Cationically curable coating compositions that are to be applied onto the backing film in the process according to the invention contain one or more cationically polymerizable binders. These may comprise conventional binders known to the person skilled in the art, such as, polyfunctional epoxy oligomers containing more than two epoxy groups per molecule. These comprise, for example, polyalkylene glycol diglycidyl ethers, hydrogenated bisphenol A glycidyl ethers, epoxyurethane resins, glycerol triglycidyl ether, diglycidyl hexahydrophthalate, diglycidyl esters of dimer acids, epoxidised derivatives of (methyl)cyclohexene, such as, for example 3,4-epoxycyclohexylmethyl (3,4-epoxycyclohexane) carboxylate or epoxidized polybutadiene. The number average molar mass of the polyepoxy compounds is preferably below 10,000. Reactive diluents, such as, cyclohexene oxide, butene oxide, butanediol diglycidyl ether or hexanediol diglycidyl ether, may also be used.

The cationically curable coating compositions contain one or more photoinitiators. Photoinitiators that may be used are onium salts, such as, diazonium salts and sulfonium salts.

Free-radically curable coating compositions that are preferably to be applied onto the backing film in the process according to the invention contain one or more binders with free-radically polymerizable olefinic double bonds. Suitable binders having free-radically polymerizable olefinic double bonds that may be considered are, for example, all the binders known to the skilled person that can be cross-linked by free-radical polymerization. These binders are prepolymers, such as, polymers and oligomers containing, per molecule, one or more, preferably on average 2 to 20, particularly preferably 3 to 10 free-radically polymerizable olefinic double bonds. The polymerizable double bonds may, for example, be present in the form of (meth)acryloyl, vinyl, allyl, maleate and/or fumarate groups. The free-radically polymerizable double bonds are particularly preferably present in the form of (meth)acryloyl groups.

Both here and below, (meth)acryloyl or (meth)acrylic are respectively intended to mean acryloyl and/or methacryloyl or acrylic and/or methacrylic.

Examples of prepolymers or oligomers include (meth)acryloyl-functional poly(meth)acrylates, polyurethane (meth)acrylates, polyester (meth)acrylates, unsaturated polyesters, polyether (meth)acrylates, silicone (meth)acrylates, epoxy (meth)acrylates, amino (meth)acrylates and melamine (meth)acrylates. The number average molar mass Mn of these compounds may be, for example, 500 to 10,000 g/mole, preferably 500 to 5,000 g/mole. The binders may be used individually or as a mixture. (Meth)acryloyl-functional poly(meth)acrylates and/or polyurethane (meth)acrylates are preferably used.

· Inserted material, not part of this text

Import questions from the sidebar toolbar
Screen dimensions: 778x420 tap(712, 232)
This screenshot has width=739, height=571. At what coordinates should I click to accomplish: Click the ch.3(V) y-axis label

The prepolymers may be used in combination with reactive diluents, i.e., free-radically polymerizable low molecular weight compounds with a molar mass of below 500 g/mole. The reactive diluents may be mono-, di- or polyunsaturated. Examples of monounsaturated reactive diluents include: (meth)acrylic acid and esters thereof, maleic acid and semi-esters thereof, vinyl acetate, vinyl ethers, substituted vinylureas, styrene, vinyltoluene. Examples of diunsaturated reactive diluents include: di(meth)acrylates, such as, alkylene glycol di(meth)acrylate, polyethylene glycol di(meth)acrylate, 1,3-butanediol di(meth)acrylate, vinyl (meth)acrylate, allyl (meth)acrylate, divinylbenzene, dipropylene glycol di(meth)acrylate, hexanediol di(meth)acrylate. Examples of polyunsaturated reactive diluents are: glycerol tri(meth)acrylate, trimethylolpropane tri(meth)acrylate, pentaerythritol tri(meth)acrylate, pentaerythritol tetra(meth)acrylate. The reactive diluents may be used alone or in mixture.

Preferred free-radically curable coating compositions contain one or more photoinitiators, for example, in quantities of 0.1 to 5 wt-%, preferably of 0.5 to 3 wt-%, relative to the sum of free-radically polymerizable prepolymers, reactive diluents and photoinitiators. Examples of photoinitiators are benzoin and derivatives thereof, acetophenone and derivatives thereof, for example 2,2-diacetoxyacetophenone, benzophenone and derivatives thereof, thioxanthone and derivatives thereof, anthraquinone, 1-benzoylcyclohexanol, organophosphorus compounds, such as, acylphosphine oxides. The photoinitiators may be used individually or in combination.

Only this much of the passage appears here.